If Stephanie Miner lost the mayoral election this past Tuesday it’s not entirely her fault. The Kimatian Campaign effectively placed diversity at the forefront of their last minute effort to wrest away some of the traditional African-American voters from Democrats. Even if it’s a close race she just has to look at Mayor Matt Driscoll’s Administration and its less- than-colorful list of influential
employees.

In the forums and debates it was clearly stated by Kimatian that his Administration would look like the population it was elected to serve. This has been stated in the past by Democrat after Democrat, election after election, until frankly the African-American community doesn’t even care enough to vote in large numbers. Why vote when it’s simply taken for granted every single time, and then not ultimately responded too.

As the African-American population has increased we’ve become increasingly invisible to our Democratic plantation owners, yes, I said it P-L-A-N-T-A-T-I-O-N, a term reserved for the way we’ve been treated for the last 40 years by successive Democratic power elites in CNY.

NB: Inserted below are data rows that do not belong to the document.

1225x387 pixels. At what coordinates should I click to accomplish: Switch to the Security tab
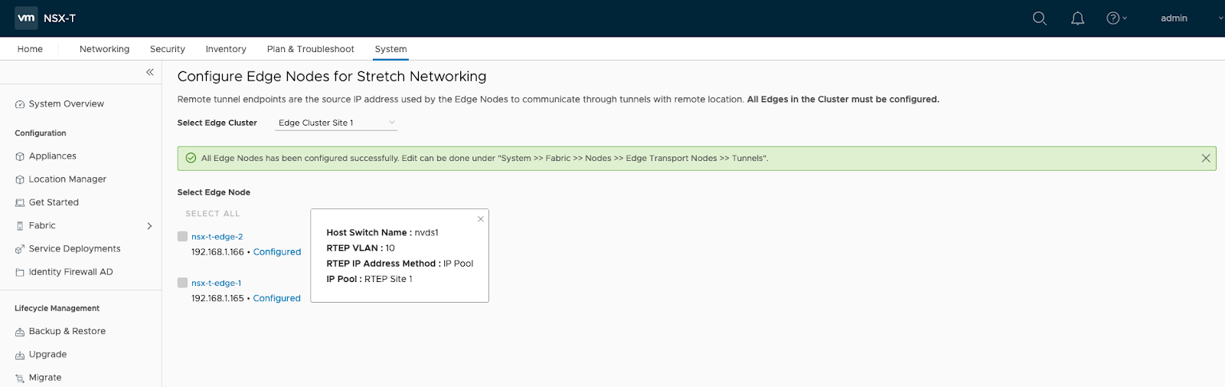coord(168,49)
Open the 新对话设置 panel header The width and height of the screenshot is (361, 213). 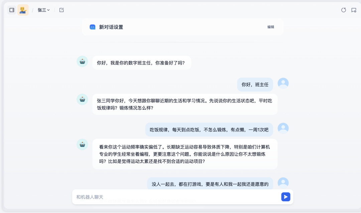(183, 27)
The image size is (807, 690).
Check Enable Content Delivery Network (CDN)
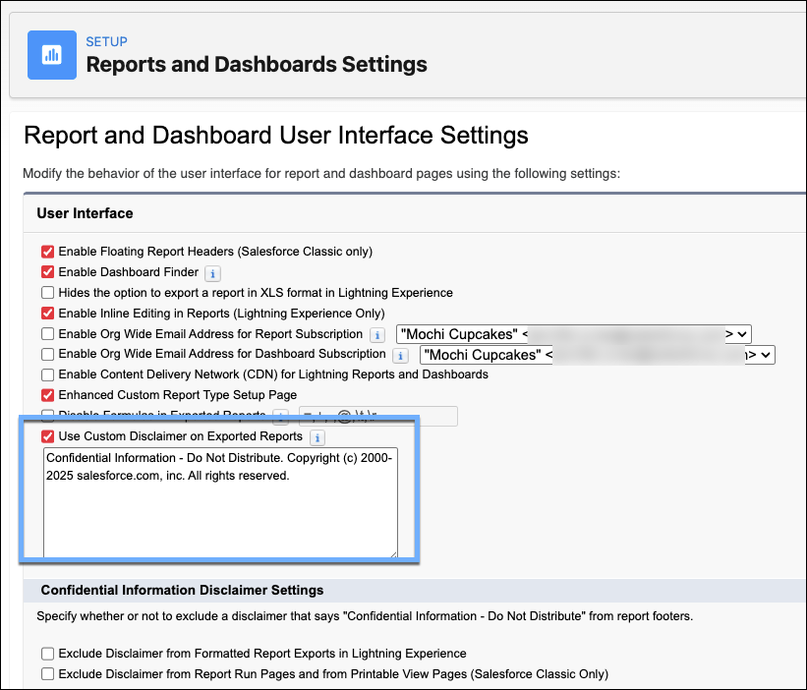coord(46,374)
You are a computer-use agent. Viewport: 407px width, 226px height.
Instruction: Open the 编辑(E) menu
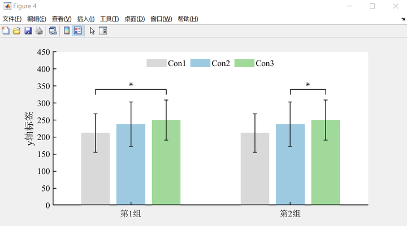pyautogui.click(x=37, y=19)
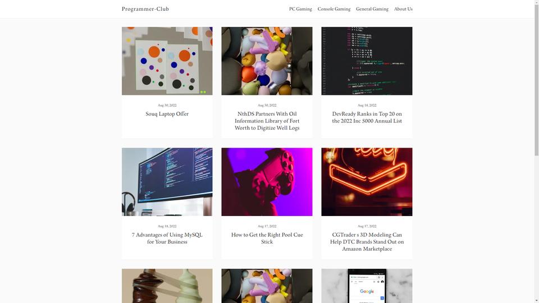
Task: Click the monitor with code thumbnail
Action: (x=167, y=182)

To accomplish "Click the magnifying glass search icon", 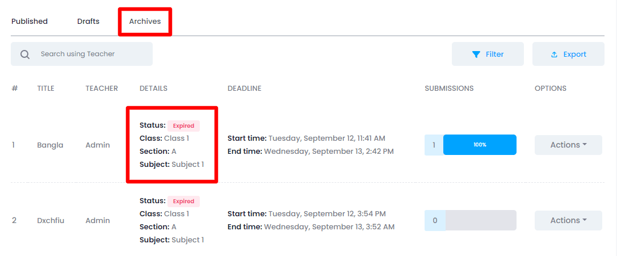I will tap(25, 54).
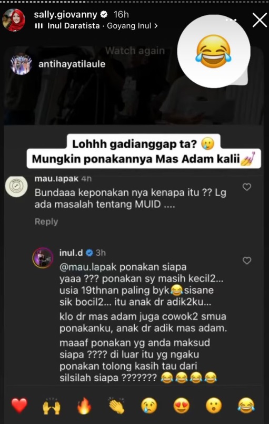Image resolution: width=269 pixels, height=424 pixels.
Task: Send the clapping hands reaction
Action: point(116,406)
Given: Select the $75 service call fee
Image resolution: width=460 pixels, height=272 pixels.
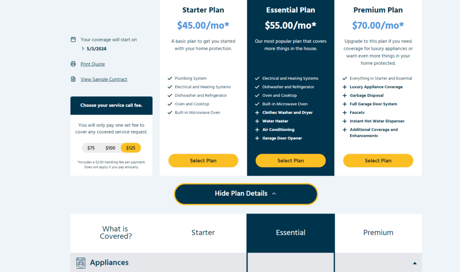Looking at the screenshot, I should tap(91, 148).
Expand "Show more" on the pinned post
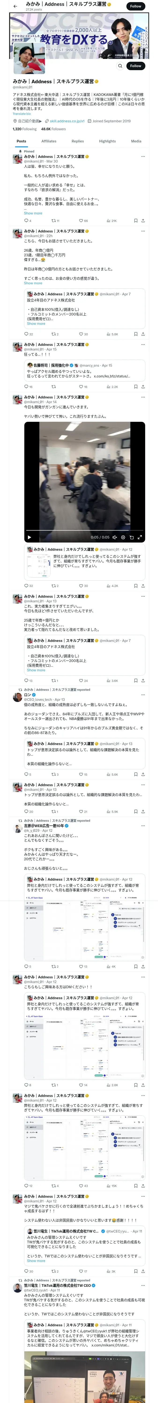Image resolution: width=158 pixels, height=1403 pixels. click(x=33, y=213)
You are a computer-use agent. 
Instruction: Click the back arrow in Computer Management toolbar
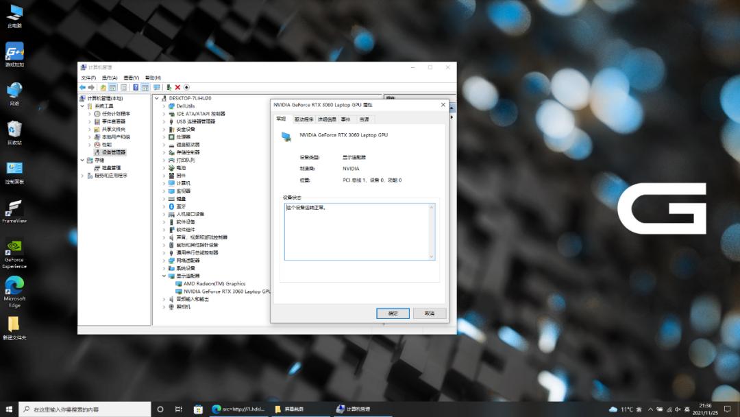coord(82,87)
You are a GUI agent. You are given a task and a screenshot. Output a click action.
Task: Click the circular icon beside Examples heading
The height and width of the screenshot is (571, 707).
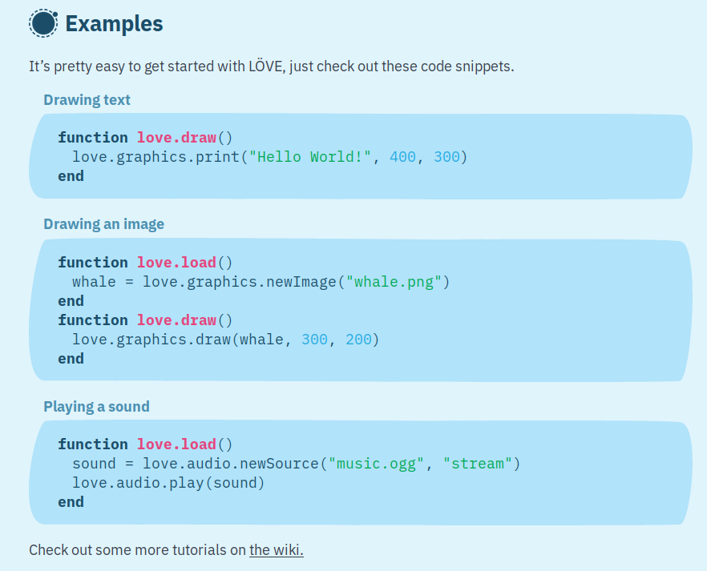click(43, 24)
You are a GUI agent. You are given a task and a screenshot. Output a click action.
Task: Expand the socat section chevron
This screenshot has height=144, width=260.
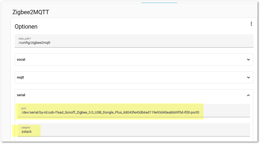[248, 60]

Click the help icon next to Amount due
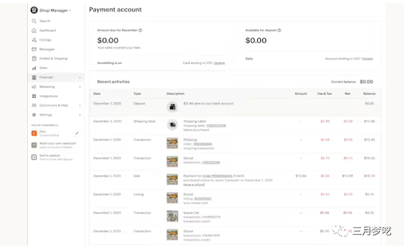point(141,30)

There are people in place at City Hall that should be hauled out with the next leaf collection bagged up and recycled for political mulch. As I sat in church the last few minutes of this past Sunday I was in shock as my Pastor stated, I can’t endorse anyone for public office, but if I could I’d vote for the “woman running for mayor.” I had no problem with his endorsement of a church member. But I come to church to hear the word of God; I make my own political decisions. He continued, “I can’t vote in the city because I don’t live in the city, but if I could …”

Wait a minute! If you don’t live in the city as many of our clergy don’t, then don’t say anything but, “go out and vote.” Endorsements from the pulpit harkens back to a day when we as African-Americans couldn’t decide for ourselves, could not address authority figures like a mayor without a preacher standing up for us.

Many of us who spent thousands of dollars for an education and spent years working in one party or another didn’t do so with the thought that our pastor or neighborhood preacher who doesn’t live in the area would trump our community and civic involvement.

It’s time that this activity comes to an end. I had a conversation with a Kimatian Campaign worker who argued passionately that “all the preachers on the Southside are for a curfew.” Well, if that’s the case then let them leave their split level ranch homes outside city limits and come and live amongst those who’ve chose to remain in Syracuse. The next politician who tells me that a pastor from the suburbs represents me I’m gonna smack them in the head with a Bible.